Writing this will cause kernel to drop clean caches, as well as reclaimable slab objects like dentries and inodes. Once dropped, their memory becomes free. Set through "sysctl -w vm.drop_caches=3" to free slab objects and pagecache.

CPUFreq scaling governor:

Governors are power schemes for the CPU. It is in-kernel pre-configured power schemes for the CPU and allows you to change the clock speed of the CPUs on the fly. On Linux systems can set the govenor for all CPUs through the cpupower utility with the following command:

"cpupower -c all frequency-set -g governor"

Below are governors in the Linux kernel:

performance: Run the CPU at the maximum frequency.
powersave: Run the CPU at the minimum frequency.
userspace: Run the CPU at user specified frequencies.
ondemand: Scales the frequency dynamically according to current load. Jumps to the highest frequency and then possibly back off as the idle time increases.
conservative: Scales the frequency dynamically according to current load. Scales the frequency more gradually than ondemand.
schedutil: Scheduler-driven CPU frequency selection.

tuned-adm:

A commandline interface for switching between different tuning profiles available in supported Linux distributions. The distribution provided profiles are located in /usr/lib/tuned and the user defined profiles in /etc/tuned. To set a profile, one can issue the command "tuned-adm profile (profile_name)".
Below are details about some relevant profiles:

throughput-performance: For typical throughput performance tuning. Disables power saving mechanisms and enables sysctl settings that improve the throughput performance of disk and network I/O. CPU governor is set to performance and CPU energy performance bias is set to performance. Disk readahead values are increased.
latency-performance: For low latency performance tuning. Disables power saving mechanisms. CPU governor is set to performance and locked to the low C states. CPU energy performance bias to performance.
balanced: Default profile provides balanced power saving and performance. It enables CPU and disk plugins of tuned and makes the conservative governor is active and also sets the CPU energy performance bias to normal. It also enables power saving on audio and graphics card.
powersave: Maximal power saving for whole system. It sets the CPU governor to ondemand governor and energy performance bias to powersave. It also enable power saving on USB, SATA, audio and graphics card.

Firmware / BIOS / Microcode Settings

ANC mode:

Ampere NUMA Control (ANC) specifies the number of desired NUMA (Non-Uniform Memory Access) nodes per chip:

monolithic: Each physical processor chip is a NUMA node (default)
hemisphere: Each physical processor chip is two NUMA nodes
quadrant: Each physical processor chip is four NUMA nodes

Dividing the chip into separate nodes (hemisphere or quadrant) may improve latency to the last level cache and main memory, which may benefit overall performance for NUMA-aware operating systems and workloads.

Enable ACPI Auto Configuration:

Automatically configure ACPI releated settings with CPPC and LPI enabled.

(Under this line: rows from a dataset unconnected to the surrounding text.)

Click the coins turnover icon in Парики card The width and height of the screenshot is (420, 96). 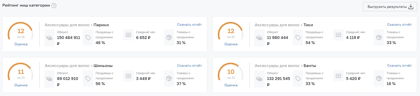click(x=49, y=38)
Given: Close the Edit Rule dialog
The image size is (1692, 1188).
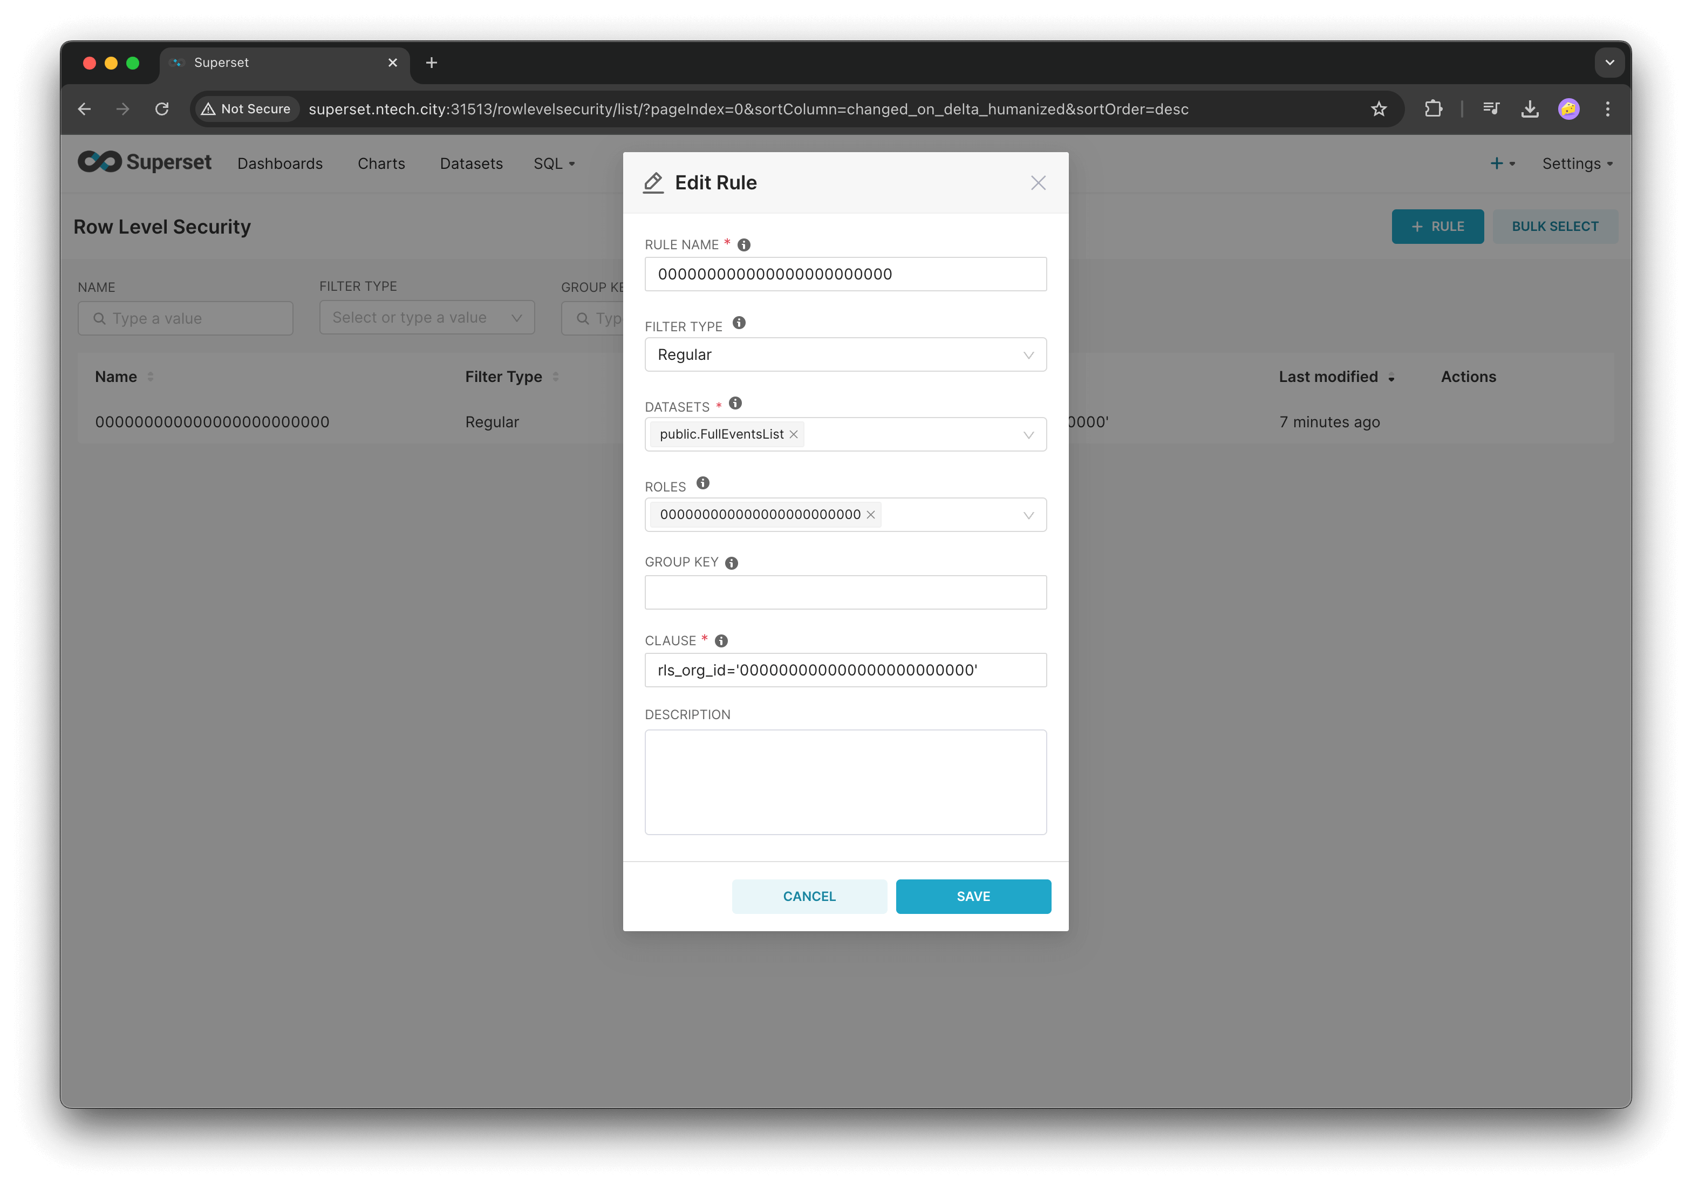Looking at the screenshot, I should 1038,183.
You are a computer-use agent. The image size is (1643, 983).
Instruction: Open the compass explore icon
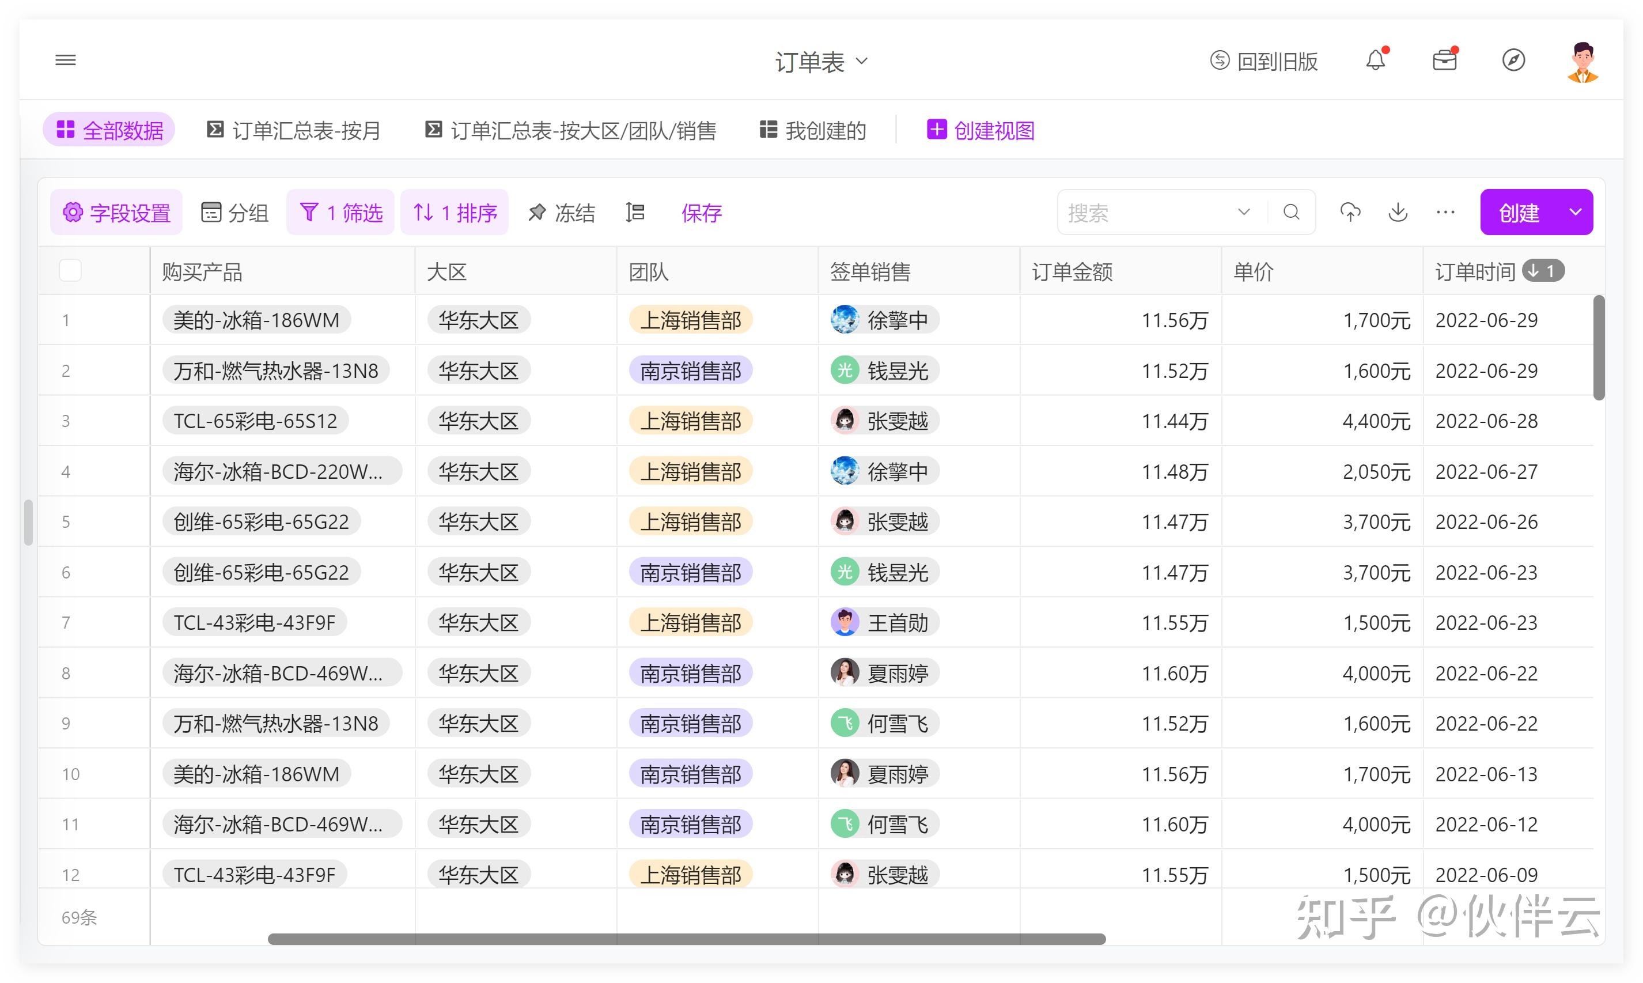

Enabled: Automatically configure ACPI releated settings. (default)
Disabled: Disable ACPI auto configuration and allow user to manually change CPPC and LPI settings.

Enable CPPC:

CPPC (Collaborative Processor Performance Control) defined in the ACPI spec describes a mechanism for the OS to manage the performance of a logical processor on a contiguous and abstract performance scale. CPPC exposes a set of registers to describe abstract performance scale, to request performance levels and to measure per-cpu delivered performance.

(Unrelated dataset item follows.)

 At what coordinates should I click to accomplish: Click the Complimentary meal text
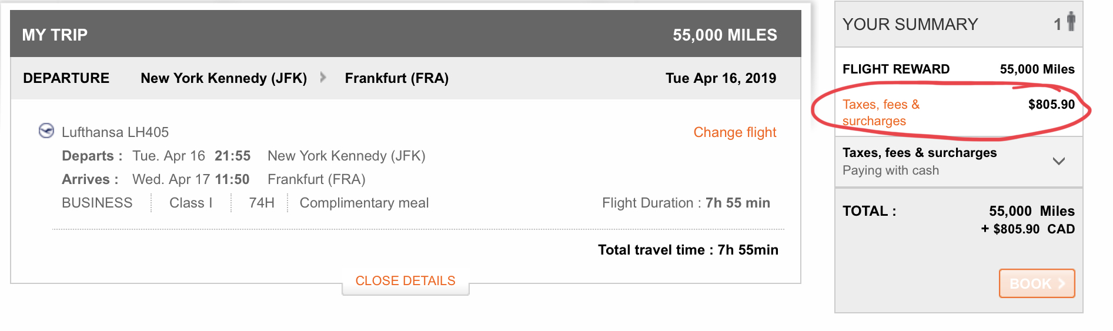364,203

Enabled: Enable firmware to communicate with the OS using CPPC.(default)
Disabled: Disable firmware to communicate with the OS using CPPC.

Enable LPI:

LPI (Low Power Idle) make the system remains partially running. In low power idle mode, the system can stay up-to-date whenever a suitable network is available and also wake when real-time action is required.

Enabled: Enable the system to enter Low Power Idle (LPI) mode. (default)
Disabled: Disable Low Power Idle (LPI) mode.